Source text ::
The BOP’s Furlough Program
The OIG is examining whether the BOP follows existing policies when granting furloughs to federal inmates. We are also assessing whether there are adequate safeguards in place to monitor furloughed inmates and how the BOP coordinates with other law enforcement agencies when an inmate escapes during an unescorted transfer or while on furlough.
Review of the BOP’s Hiring Process
The OIG is reviewing strategies and procedures the BOP uses when hiring correctional officers.
We are evaluating the BOP’s recruiting, applicant screening, interviewing, and training for correctional officers to assess whether the BOP’s hiring process identifies suitable applicants for these positions.

Assigned task A :: In the text on the BOP reviews, substitute "prison staff" for "correctional officers" and give the passage again, starting with "Review of the" and going on through "for these positions.".
Assigned task B :: Translate this sentence from the text on the BOP reviews into Spanish: "The OIG is reviewing strategies and procedures the BOP uses when hiring correctional officers."

Information ::
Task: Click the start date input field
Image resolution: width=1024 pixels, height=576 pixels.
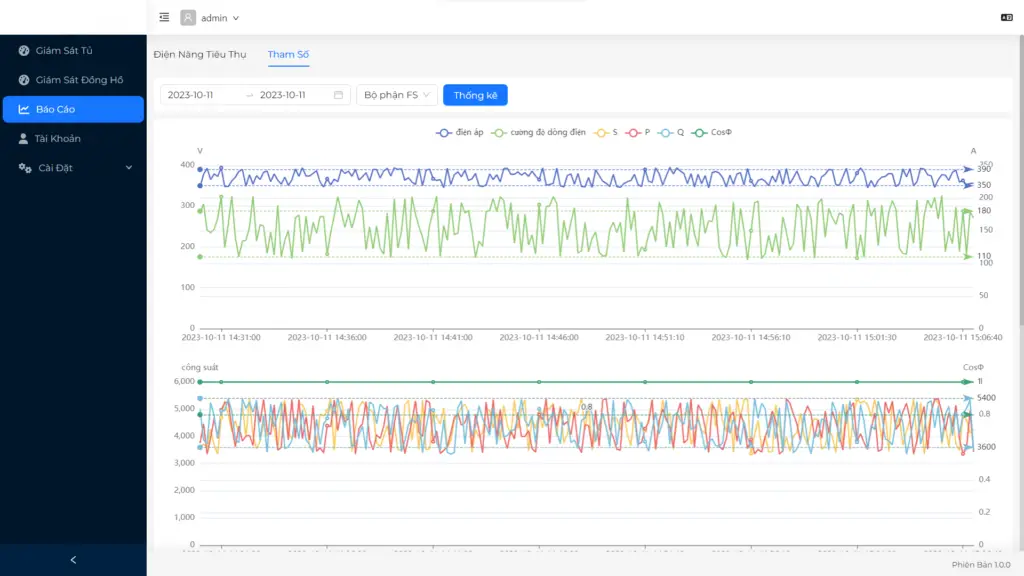Action: pos(200,95)
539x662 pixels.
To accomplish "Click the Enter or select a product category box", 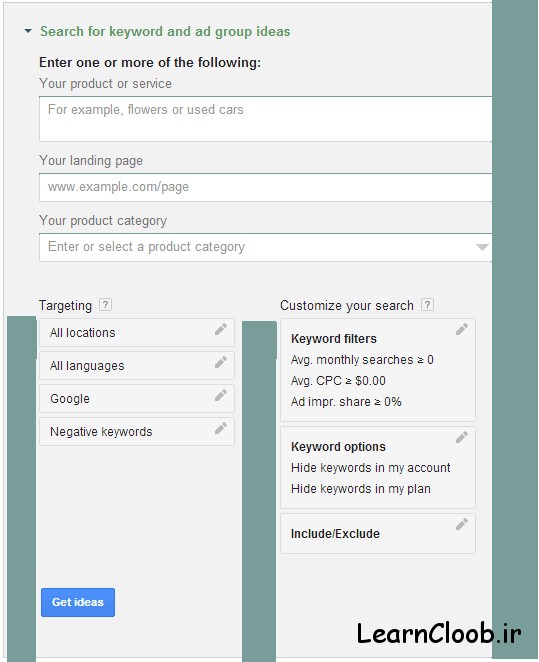I will coord(265,247).
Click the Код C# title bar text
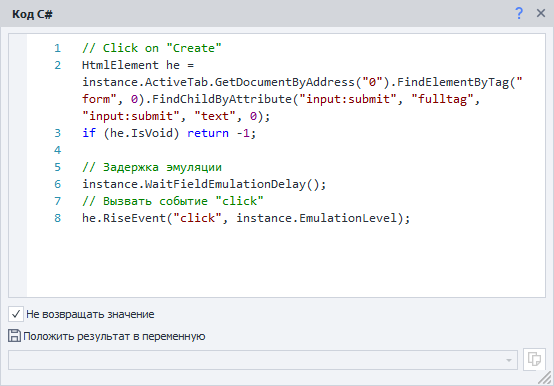Screen dimensions: 554x386 coord(32,14)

Expected answer A ::
Review of the BOP’s Hiring Process
The OIG is reviewing strategies and procedures the BOP uses when hiring prison staff.
We are evaluating the BOP’s recruiting, applicant screening, interviewing, and training for prison staff to assess whether the BOP’s hiring process identifies suitable applicants for these positions.

Expected answer B :: La OIG está revisando las estrategias y los procedimientos que utiliza la BOP al contratar a funcionarios de prisiones.